The H/D value for the container used at the laboratory scale (5.3 cm x 7.9 cm) was 0.83. Therefore, to comply with this relationship, a container with a height of 9.8 cm and a diameter of 11.8 cm was used at the benchtop scale. Likewise, the volumetric scale factor presented a value close to 6.3 (parameters for equation 3: V_lab=170.5 cm³; V_benchtop=1,071.7 cm³).

The Reynolds number was required to calculate the volumetric power input (P/V), selected as a dynamic similarity criterion. The Reynolds number for the three stages of this operation ranged between 7,000 and 8,000 (Table 2). Re values provided to calculate agitation speed at the benchtop scale and equivalency in the power number was established for the two scales, according to the methodology described by Treybal´s [¹⁶16 Treybal R. Mass Transfer Operations. 3rd ed. Brown J, Eichberg M, editors. Singapore: McGraw-Hill, Inc; 1999. 847 p.], indicating similarity in regimes. The 6.3 value of the V₂/V₁ ratio was determined from the expression given by equation (5). Agitation speed at the benchtop scale was calculated to be 1.45 m s^-1, based on an agitation speed at laboratory scale of 0.78 m s^-1.

During preparation of the three batches at the benchtop scale and applying the agitation speed calculated by the P/V criteria, pH of liquid mixtures was monitored to ensure that this parameter did not exceed the value of 8 by the scale-up strategy. Stage 1 pH values were: 6.87 for batch 1, 6.90 for batch 2 and 6.91 for batch 3. Stage 2 pH values were: 7.39 for batch 1, 7.27 for batch 2 and 7.21 for batch 3. Stage 3 pH values were: 6.87 for batch 1, 6.90 for batch 2 and 6.91 for batch 3. In all three stages, pH values were below the critical value for the controlled release mechanism established for the formulation to be effective (pH=8). Also, pH values of stages 1 and 3 were close to the values reported in Table 2, while stage 2 pH values were between 5 and 8% higher than those reported at the laboratory scale.

Lacey´s mixing index

The mixing index was measured for the liquid-solid mixing unit operation, using the virus concentration (OB g^-1) as a tracer. Figure 1 shows that mixing index values varied from 0.93 to 1.07 (all close to one), meaning that theoretical values were equivalent to experimental ones. The virus concentration values converged at the mixing time of 4 minutes, i. e., when they were more homogeneous and precise. After 2 min, the mixture was heterogeneous with the presence of white particles, and at 4 minutes of mixing, most of the values tended to diverge, which may be related to a segregation phenomenon. Over time, the color of the mixture was observed by visual inspection of this unit operation to become darker and no white particles (probably corresponding to the excipient used as a diluent) were detected. Total mixture homogeneity and a more intense red color were observed in sampling times of 4 and 8 min.

Figure 1
Mixing index in the solid-liquid mixing stage for the production at the benchtop scale of PhopGV VG013 granulovirus-based biopesticide: Bottom (); Middle (); and Surface (- -).

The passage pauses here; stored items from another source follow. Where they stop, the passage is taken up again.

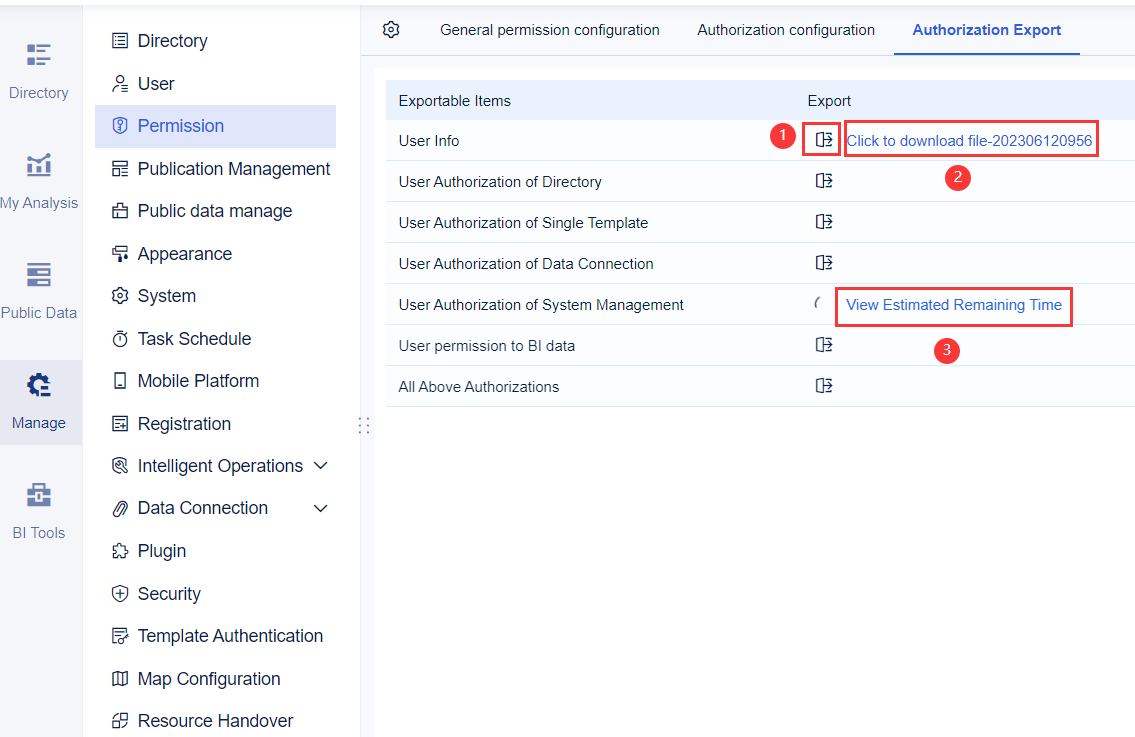
Task: Open My Analysis from the left sidebar
Action: tap(39, 180)
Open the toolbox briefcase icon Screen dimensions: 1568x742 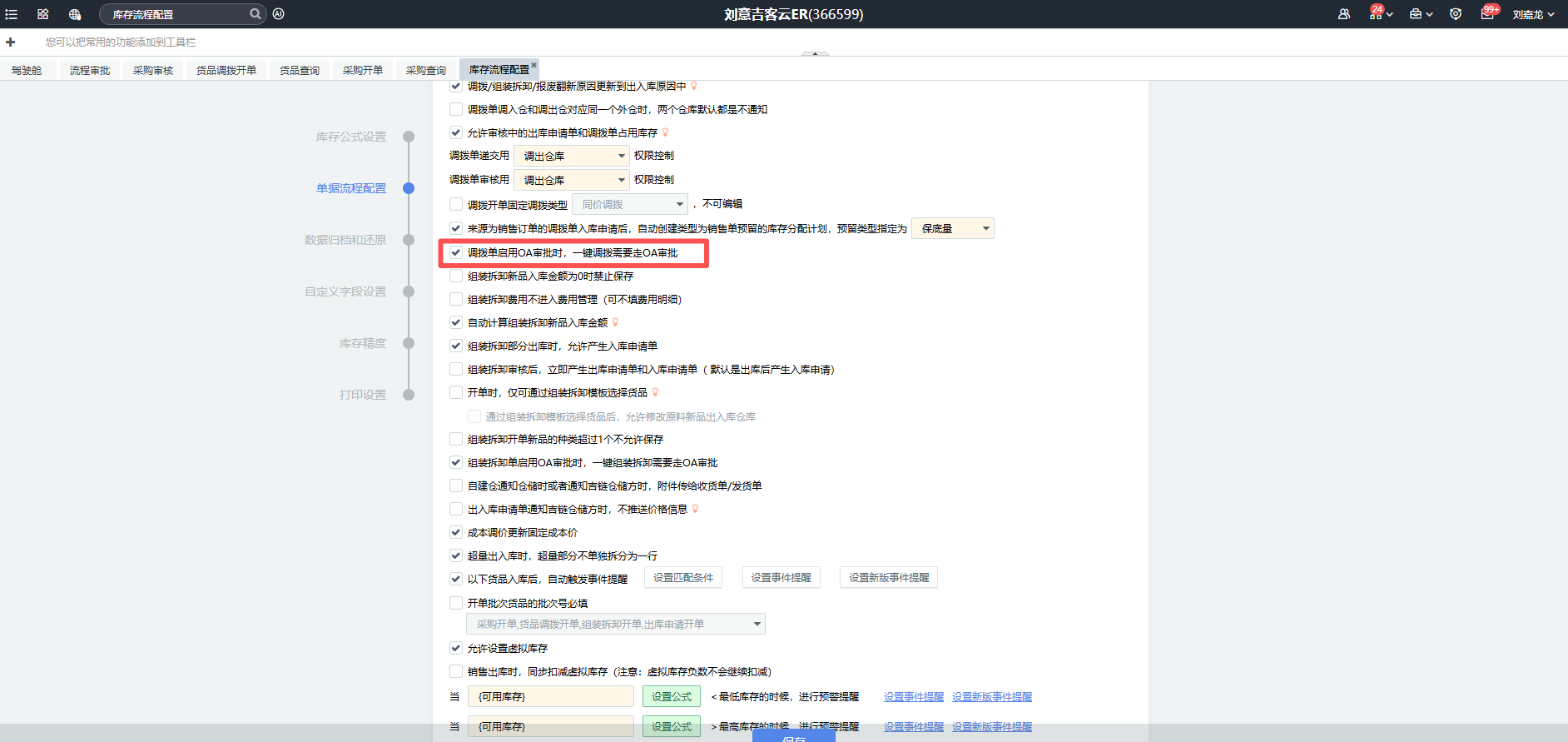tap(1416, 14)
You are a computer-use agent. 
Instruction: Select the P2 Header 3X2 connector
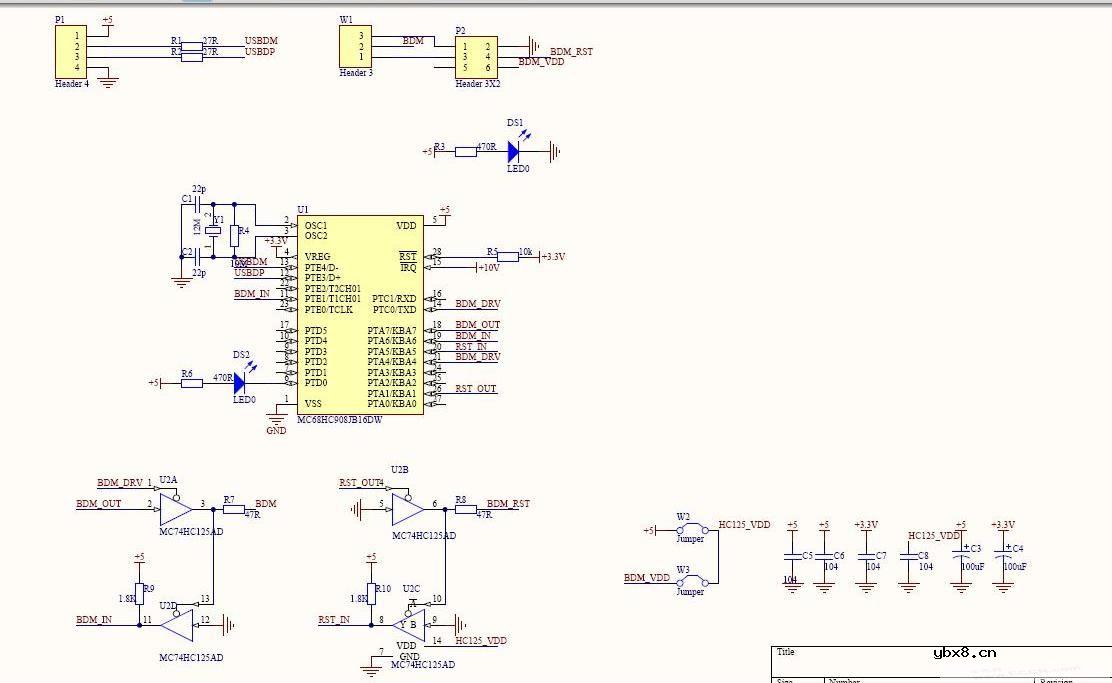tap(475, 57)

Drying kinetics and insecticidal activity

At the end of the granulation operation, the moisture content of the granulated product was less than 0.27, with average values of 0.26 ± 0.01, 0.22 ± 0.01, and 0.27 ± 0.01 for batches 1, 2 and 3, respectively, with a coefficient of variation less than 2.5%. Moisture content values found for batches 1 and 3 were very close to the theoretical value of 0.27, while batch 2 showed a reduction of 16%. Each batch was divided into three equal fractions, and each fraction was subjected to three drying temperatures (25 ± 2 °C, 35 ± 2 °C, and 45 ± 2 °C). The final time of the drying process was determined to guarantee better microbiological preservation, which is a moisture content below 5% [²⁵25 Roudaut G. Water Activity and Physical Stability. In: Water Activity in Foods: Fundamentals and Applications. Oxford, UK.: Blackwell Publishing Ltd. 2008.2008. 199-213 p.]. The average moisture content of the finished product for each temperature showed CV values of 27.09%, 19.07% and 20.27%, respectively.

The divergence over moisture content and drying time at the three temperatures evaluated are showed in the Figure 2. Drying curves represent the variation of moisture with drying time. As seen in Figure 2a, the drying time decreased when drying air temperature increased, and revealed different average operating times: 25 ± 2 °C for 2.5 h, 35 ± 2 °C for 1.5 h, and 45 ± 2 °C for 1 h.

Figure 2
Drying kinetics for the production at the benchtop scale of PhopGV VG013 granulovirus-based biopesticide at different drying temperatures 25 ± 2 °C (), 35 ± 2 °C (), and 45 ± 2 °C (- -): (a) Moisture content (kg water kg^-1 dry matter); (b) Drying rate (kg water kg^-1 dry matter h^-1).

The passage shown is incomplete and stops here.